Madri, 16 ago (EFE).- Um dos poucos artistas brasileiros que afirma abertamente ter votado em Jair Bolsonaro nas últimas eleições presidenciais, o ator Carlos Vereza avaliou negativamente a gestão cultural do presidente em entrevista à Agência Efe em Madri, onde apresentou o primeiro longa-metragem do qual é diretor, "O Trampo".

"Bolsonaro está levando mal a gestão cultural por preconceito dos seus assessores, não dele", disse o ator, que visitou o presidente durante a recuperação da facada sofrida em Juiz de Fora (MG) durante a campanha eleitoral, no ano passado.

"O fato de que votei nele não significa que eu seja um fanático. O seu partido o faz priorizar certas imagens militares, com as quais não estou de acordo. Não posso pedir a Bolsonaro que os seus ídolos sejam Baudelaire, Rimbaud ou Velázquez", argumentou.

Segundo Vereza, o presidente tem a percepção de que a cultura foi "muito mal utilizada e explorada de maneira incorreta" pelos governos anteriores e por isso foi ao extremo oposto.

"Ele tem um olhar um tanto sectário para a cultura, porque os artistas o criticaram fortemente. Acredito que ainda tem um rastro de vingança e acho que tem que ser mais flexível com a cultura", opinou.
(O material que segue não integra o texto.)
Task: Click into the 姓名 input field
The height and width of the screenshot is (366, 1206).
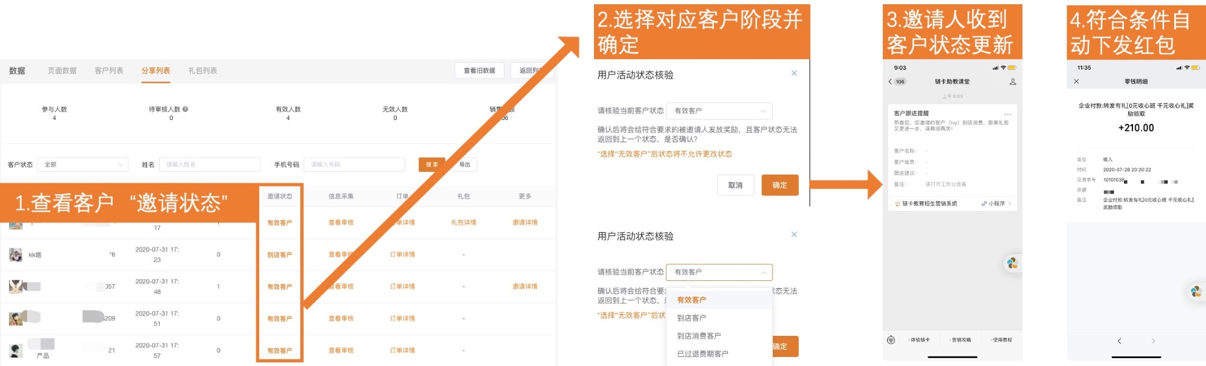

Vereza reprova a intenção do presidente de transferir a Ancine, agência reguladora do cinema brasileiro, do Rio de Janeiro para Brasília. Segundo o diretor de "O Trampo", os profissionais que trabalham no órgão queriam ocupar os cargos na capital fluminense, e não no Distrito Federal.

Por outro lado, Vereza elogia o fato de Bolsonaro ter mudado de ideia sobre acabar com a agência, por, em sua visão, ele ter tomado consciência de que a Ancine não é culpada por ter sido má gerida anteriormente.

Sobre a lei de incentivo à cultura, conhecida como Lei Rouanet, Vereza pediu um teto maior de captação de recursos para os musicais, de até R$ 6 milhões, por se tratar de uma indústria com um custo de produção e manutenção mais alto que a do cinema.

"O limite passou de R$ 60 milhões para R$ 1 milhão. Com este dinheiro, eu faço dois longas-metragens, mas quem faz um musical, não", comentou, fazendo alusão aos gastos com dançarinos e músicos.

Em linhas gerais, Vereza definiu o governo de Bolsonaro como muito bom. De acordo com ele, algumas medidas positivas, como a supressão dos impostos à importação de remédios contra o câncer e o HIV e o viés liberal na economia, com a intenção de privatizar empresas, "não saem na imprensa, que é de esquerda".

Vereza garantiu que não se arrepende "ainda" de ter votado no atual presidente, mas advertiu que pode mudar de ideia caso não goste do que o governo vier a fazer.

Depois de 60 anos de carreira como ator, Vereza estreou como diretor de um longa-metragem neste ano com "O Trampo", no qual também atuou e foi roteirista. Nesta semana, ele participa do International Film Fest (IFF), festival de cinema emergente em Madri.

A história de "O Trampo" relata o assassinato de uma juíza por parte de dois matadores de aluguel. O mais velho, interpretado por Vereza, enfrenta um conflito ético depois do crime.

O ator afirmou que o tema principal do filme reflete uma realidade ainda vigente no Brasil. "O Rio de Janeiro está repleto de assassinos. Você pode chamá-los de milicianos, como quiser", declarou.

"São assassinatos por encomenda, ou o que se chama de 'trampo pago' neste contexto", explicou Vereza, que negou que a história tenha qualquer referência a mortes como a da juíza Patrícia Acioli, em 2011, e a da vereadora e ativista dos direitos humanos Marielle Franco, no ano passado.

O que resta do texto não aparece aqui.